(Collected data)

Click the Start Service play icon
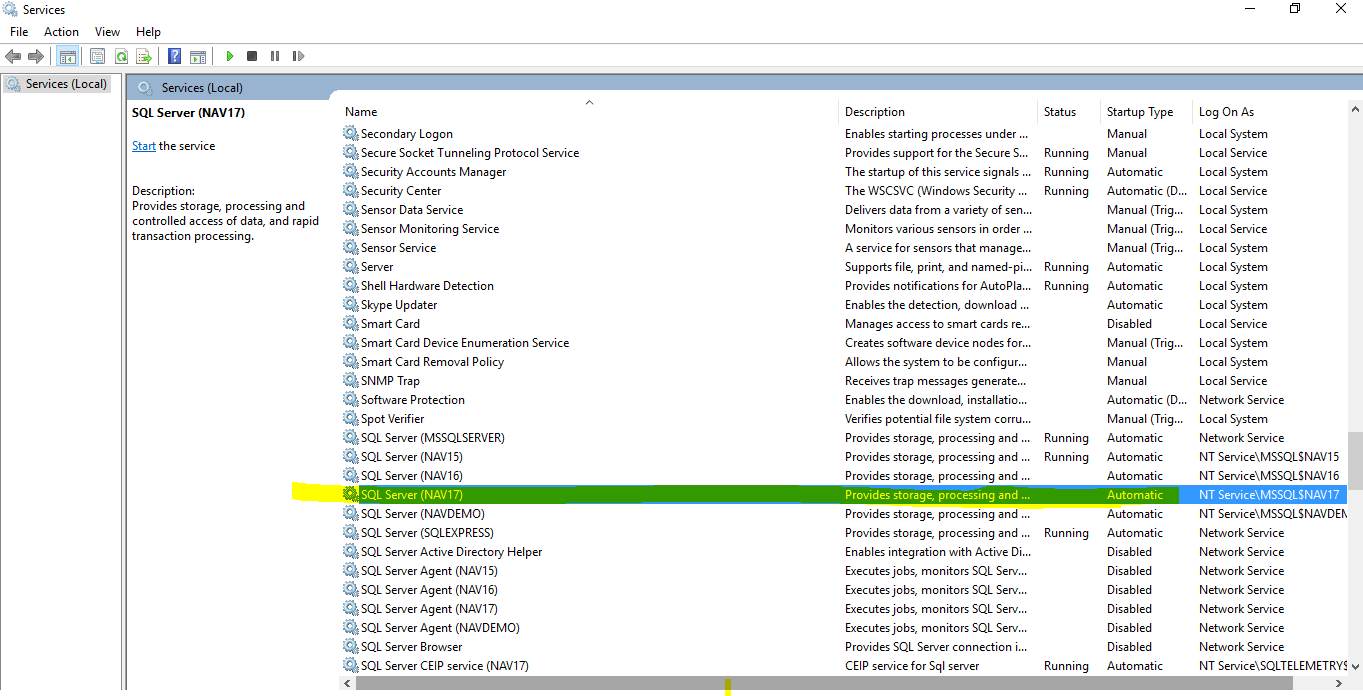tap(230, 57)

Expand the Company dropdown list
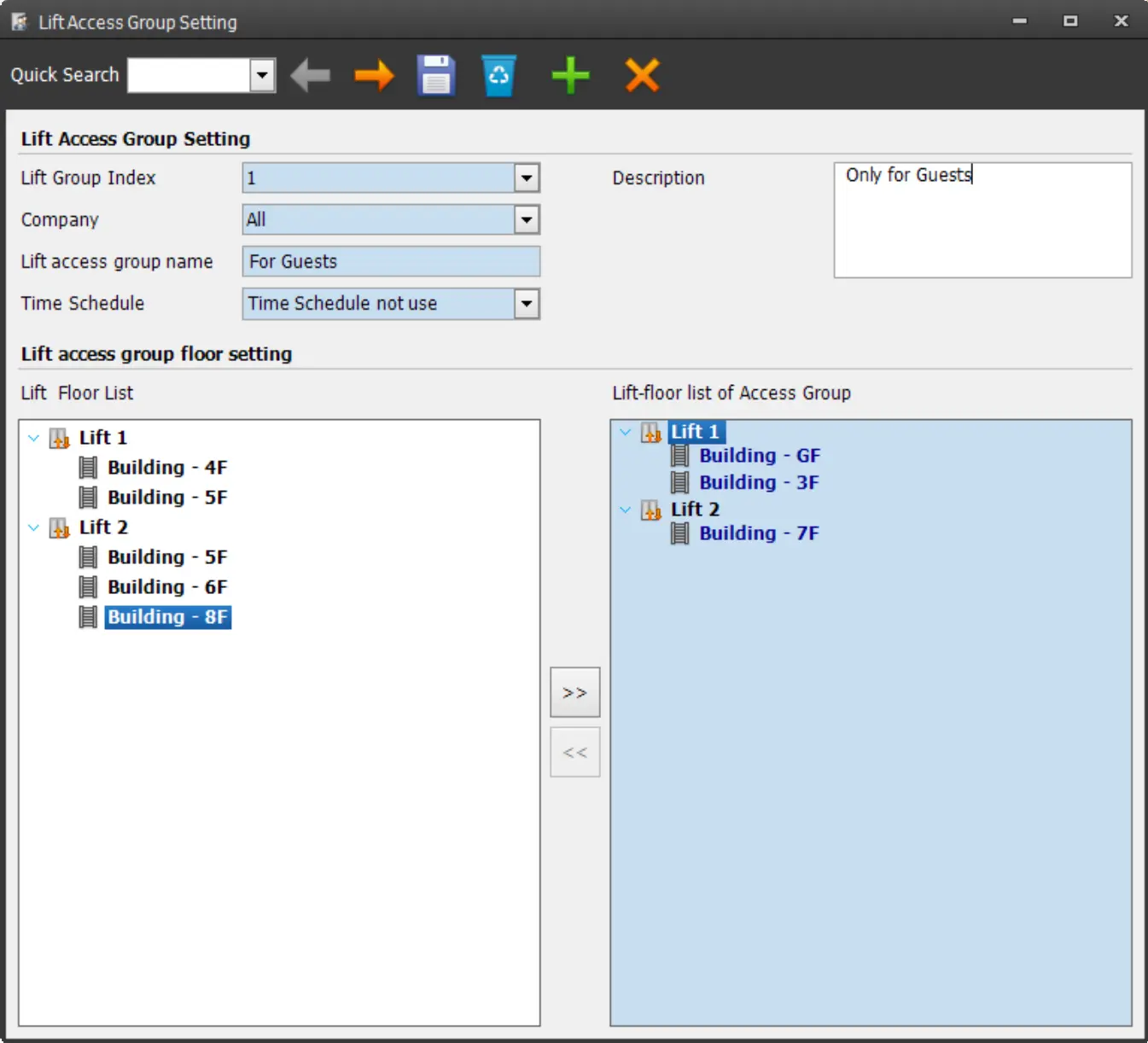point(527,220)
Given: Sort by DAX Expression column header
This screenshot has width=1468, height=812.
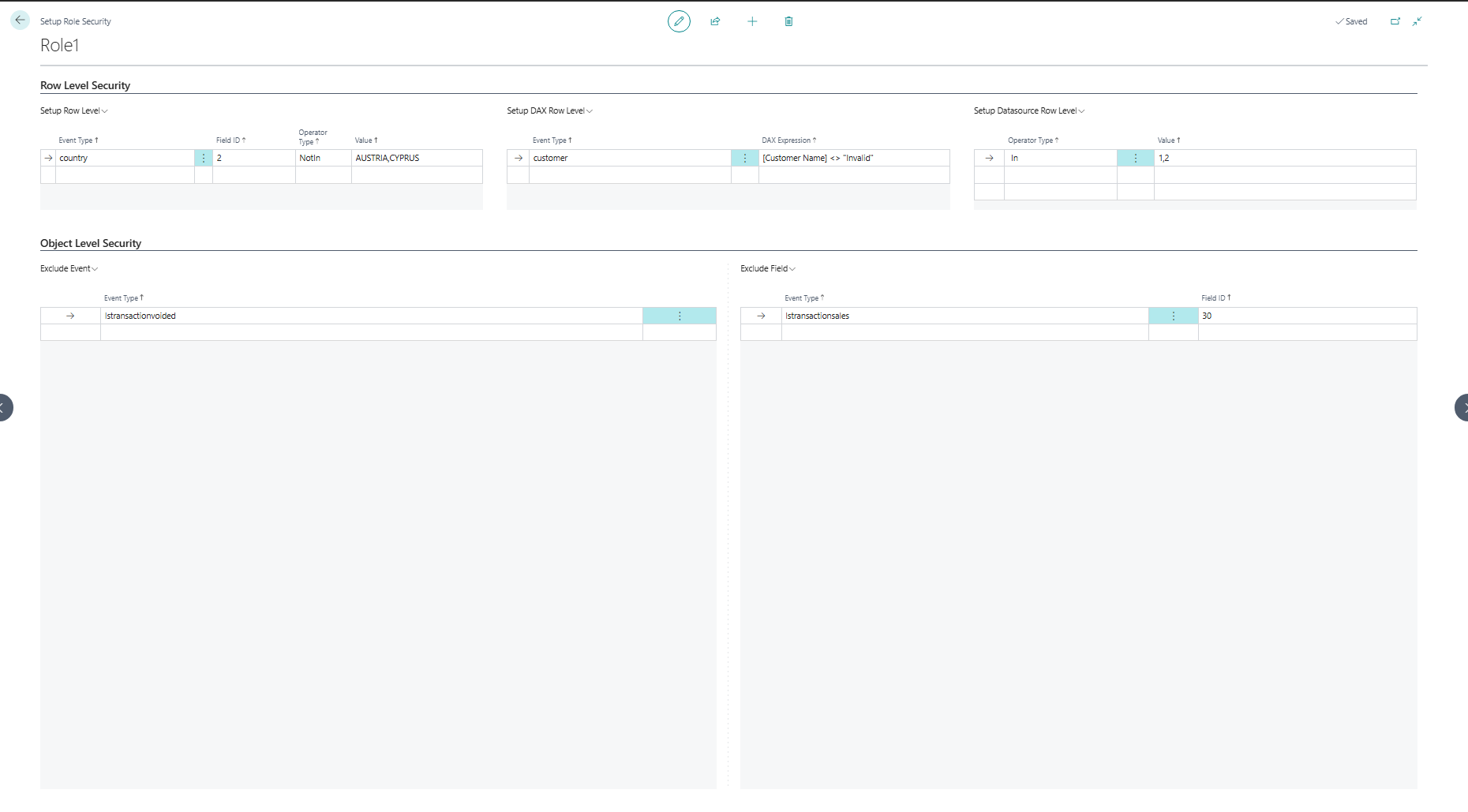Looking at the screenshot, I should (x=788, y=140).
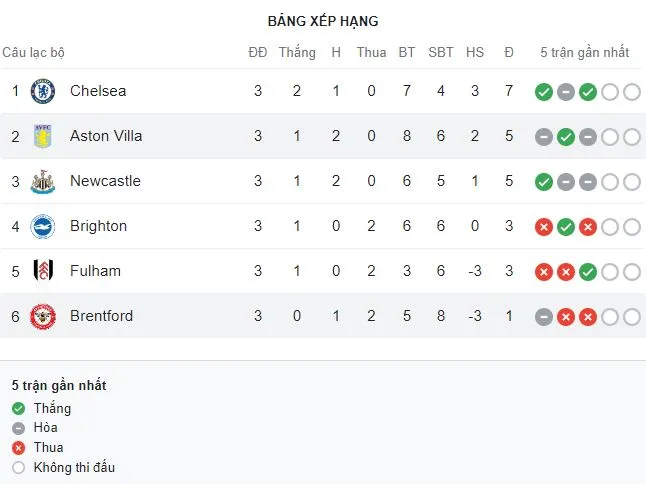Click Fulham's green win form icon
The height and width of the screenshot is (484, 646).
(x=588, y=272)
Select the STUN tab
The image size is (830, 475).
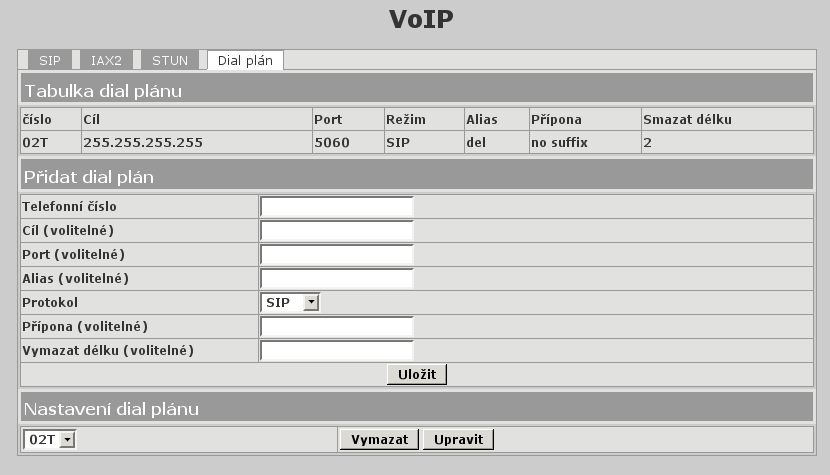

#### WHAT YOU SHOULD DO:
The answer must be an exact reproduction of the records, with every picture left out.

#### EXERCISE OUTPUT:
Click the Start Service play icon
tap(230, 57)

Expand the Company dropdown list
point(527,220)
Given: Sort by DAX Expression column header
This screenshot has width=1468, height=812.
Looking at the screenshot, I should (x=788, y=140).
Click Fulham's green win form icon
The height and width of the screenshot is (484, 646).
(x=588, y=272)
Select the STUN tab
The image size is (830, 475).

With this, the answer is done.